Patel and Rickards[51] investigated the discriminative value of
the amount of color flow on Doppler ultrasound within the peripheral zone of the
prostate. The histologic outcome of 274 guided biopsies was correlated with the
grade of color flow on ultrasound hard-copy images. They noted that normal color
flow was seen with both normal and abnormal prostate biopsies. Results of the
study demonstrated that with the greatest color flow, specificity for the
diagnosis of an abnormal prostate (either cancer or prostatitis) is very high,
and that with prostatitis, a markedly increased color flow reflects the severity
of inflammatory cellular reaction. Nevertheless, the authors concluded that
grading the amount of color flow with Doppler ultrasound is of limited
diagnostic usefulness.

Predictive Value of Tumor Vascularization: The prognostic
significance of detecting an increased flow within a given tumor has also been
investigated. Findings of several studies have indicated that tumor
vascularization may correlate with its potential for rapid growth and distant
metastasis.[44-47] Brawer et al[46] demonstrated that the histologic
determination of microvessel density in prostatic carcinoma is an independent
predictor of pathologic stage, and, hence, malignant potential.

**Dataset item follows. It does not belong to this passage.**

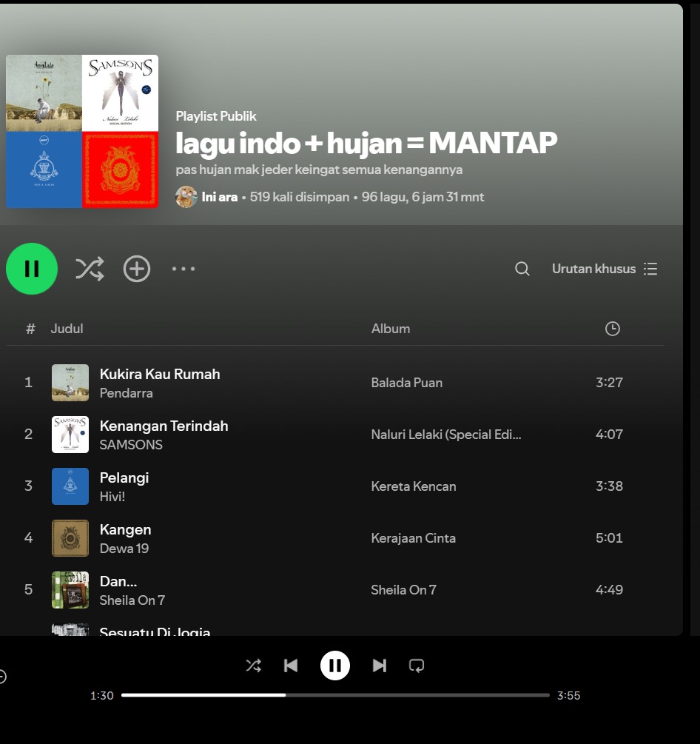Open the Urutan khusus sort dropdown

pyautogui.click(x=605, y=269)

Thus, quantification of tumor angiogenesis may guide prostate
cancer treatment strategies. This issue was partly addressed in a study by
Littrup et al,[52] in which cancers with a high color flow had significantly
higher mean Gleason scores than cancers without demonstrable color flow,
particularly in African-American men.

Our group previously demonstrated that color-coded Doppler flow
within the tumor correlates with both tumor grade and stage, and that increased
flow is associated with a higher Gleason score and higher incidence of seminal
vesicle invasion. Our study findings also indicated that increased flow noted on
color Doppler imaging is independently predictive of the likelihood of
biochemical relapse following radical prostatectomy.[53]

Drawbacks of Color Doppler Imaging: Although studies suggest
that color Doppler imaging has potential prognostic significance, it still has
two major pitfalls: overlap with prostatitis and low sensitivity in the
detection of tumor blood flow within a prostatic carcinoma. Its failure to
detect tumor blood flow may be partly attributed to the fact that the presence
or absence of tumor flow may be influenced by tumor size or volume, with tumors
smaller than
2 mm in diameter being avascular and those at least 1 cm3 possessing
vascularity.[54] Other technical factors may also contribute to the failure of
tumor blood flow detection: (1) The limited spatial resolution on color Doppler
makes it difficult to detect blood flow in very small vessels, and (2)
low-volume flow results in frequency shifts below the noise level, and
consequently, cannot be detected.[13]

Power Doppler: More recently, the amplitude or power of the
Doppler shift (known as power Doppler) has been encoded into color Doppler and
used to detect flow. The main advantage of power Doppler is its ability to
detect slower flow with less reliance on the Doppler angle.[55]

Our group recently compared the accuracy of gray-scale TRUS,
color Doppler imaging, and power Doppler imaging in the detection of prostate
cancer, and then assessed the influence of operator experience on test
results.[14] Our study indicated that gray-scale TRUS and Doppler imaging are
minimally effective in prostate cancer detection, that there is no benefit of
power Doppler over color Doppler imaging, and that there is no apparent benefit
from increased operator experience with Doppler imaging. We did, however,
observe that with gray-scale TRUS or Doppler, foci abnormalities were 2.5 times
more likely to contain cancer than adjacent tissues with normal ultrasound
findings. While Doppler flow studies may provide some prognostic data, the
routine use of this technique for the diagnosis of prostate cancer does not
appear to be warranted at the present time.